Amy Fay wrote “Music-study in Germany” in 1913. She spent part of the year 1873 as his student and described in details what it was to be Liszt’s pupil. As Andrew Gentile said, this one is not only about Liszt but about the very rich German musical life: Tausig, Clara Schumann, Joachim, Rubinstein, Kullak, Wagner, von Bülow, Deppe…
As for Siloti and Friedheim, both tell their life as one of the Master’s students during the last years of his life, with a lot of discussions about the pieces they were practicing with him and how the masterclasses were organized. In 1986 a book called “Remembering Franz Liszt” was published, containing both journals in English.
Alexander Siloti wrote “My Memories of Liszt”, first published in German in 1903. It is a short but pretty complete report on his life in Weimar.
Arthur Friedheim wrote “Life and Liszt”, first published in English in 1961. He started studying with Liszt in 1879, until he died in 1886. It is a journal, but it also tells the reader about Liszt’s life, his correspondence, his writings… Very interesting book.

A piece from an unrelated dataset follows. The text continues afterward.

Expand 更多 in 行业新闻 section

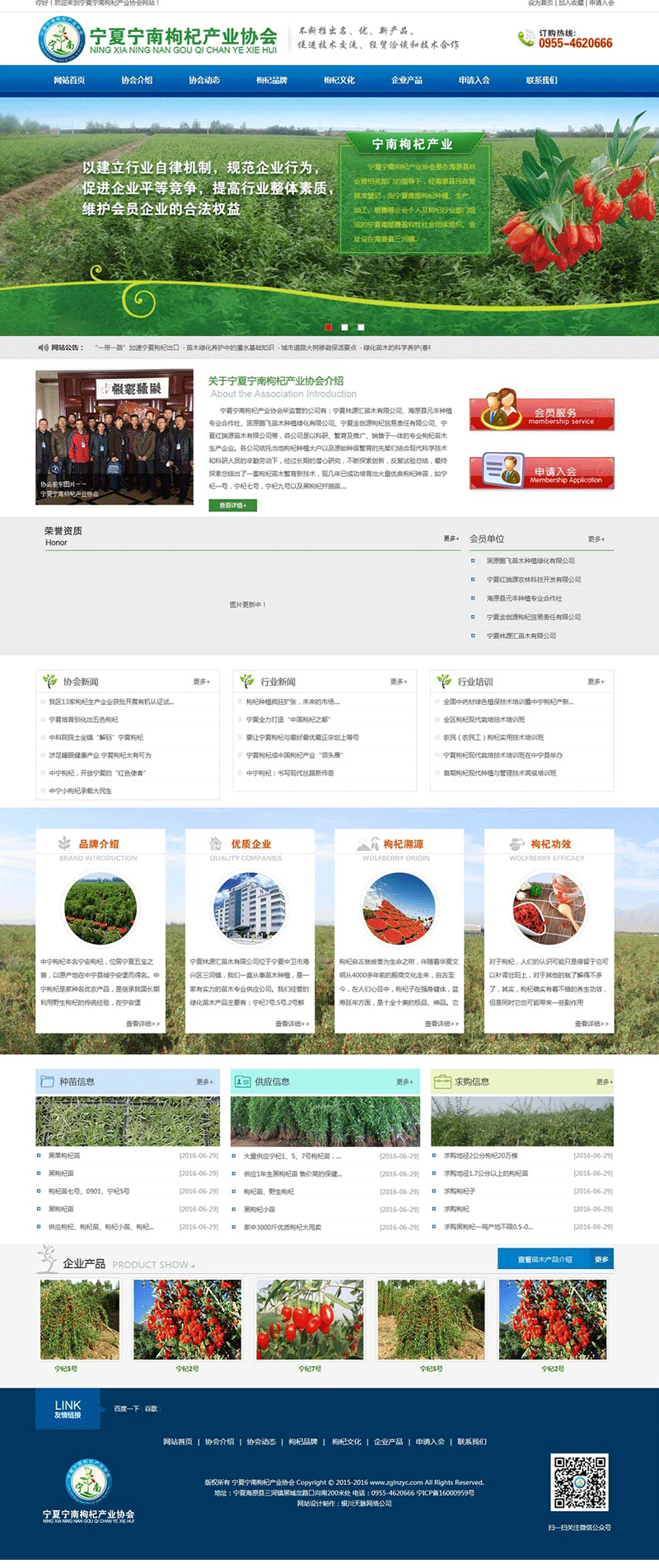[x=399, y=681]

In the students’ writings about Liszt in old age as a teacher, there are also the memories of August Stradal, who published some score sketches by Liszt and pictured the man and the teacher, and August Göllerich, who listed all the pieces performed by the students during the masterclasses from 1884 to 1886, with comments and directions by Liszt.

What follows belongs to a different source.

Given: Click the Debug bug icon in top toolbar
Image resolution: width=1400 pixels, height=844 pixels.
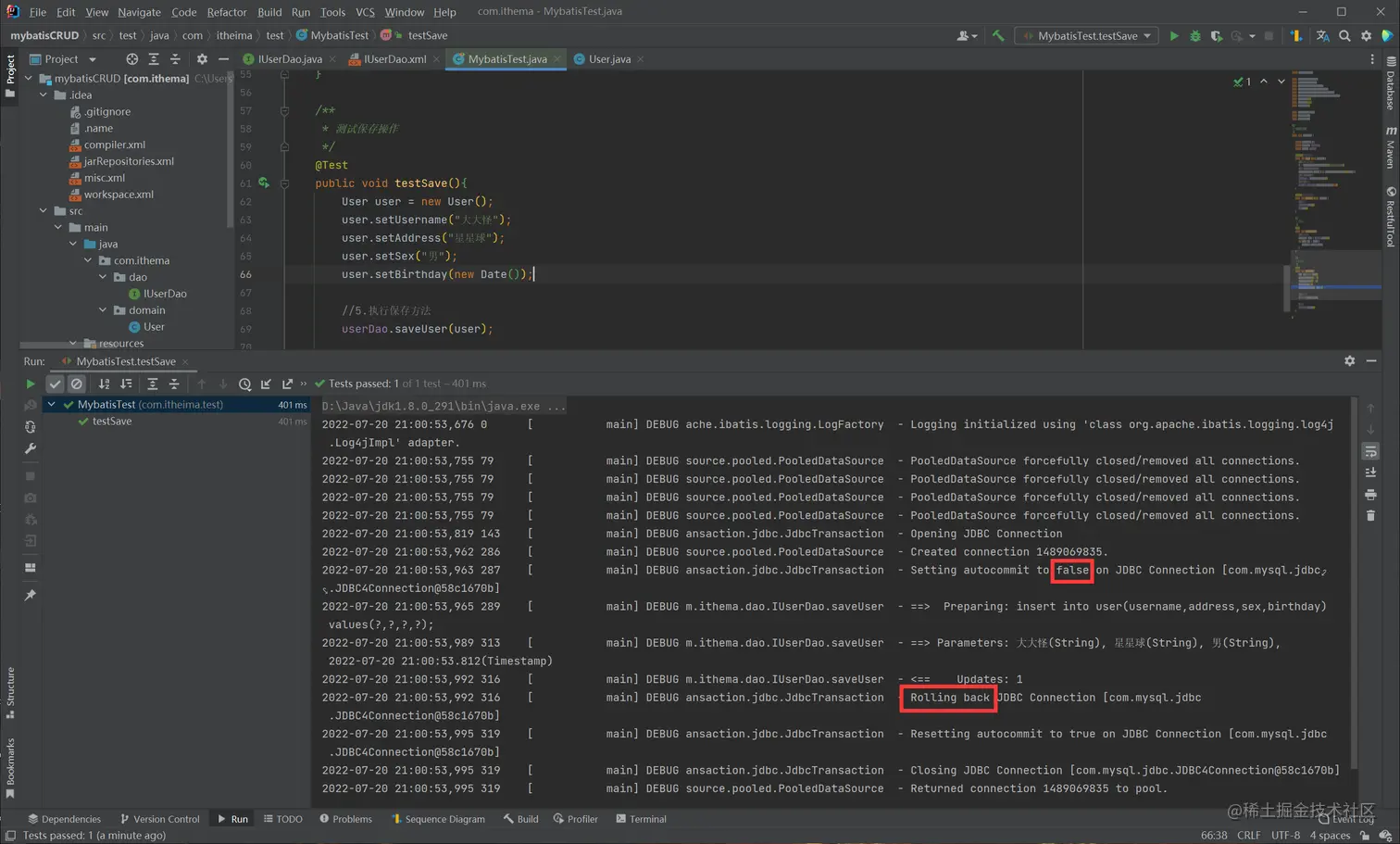Looking at the screenshot, I should (1195, 36).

To learn about the earlier masterclass period, when Liszt was in his 40s, Liszt’s student William Mason wrote “Memories of a musical life”, published in 1900, in which he relates his life in America and in Europe. A good part of the book is about his studies with Liszt in Weimar during two years, from 1853 to 1854. After Mason left, they wrote to each other until a few days before Liszt died. But in this book, like Amy Fay did, he also talk about Moscheles, Wagner, Schumann, Joachim, Chopin, Thalberg, Rubinstein, and other musical personalities of the time he was in Germany.
Keep reading 🙂
(Note: Isn’t it fabulous to exchange references? The conversation continued and other references were given but the topic became focused on another subject.)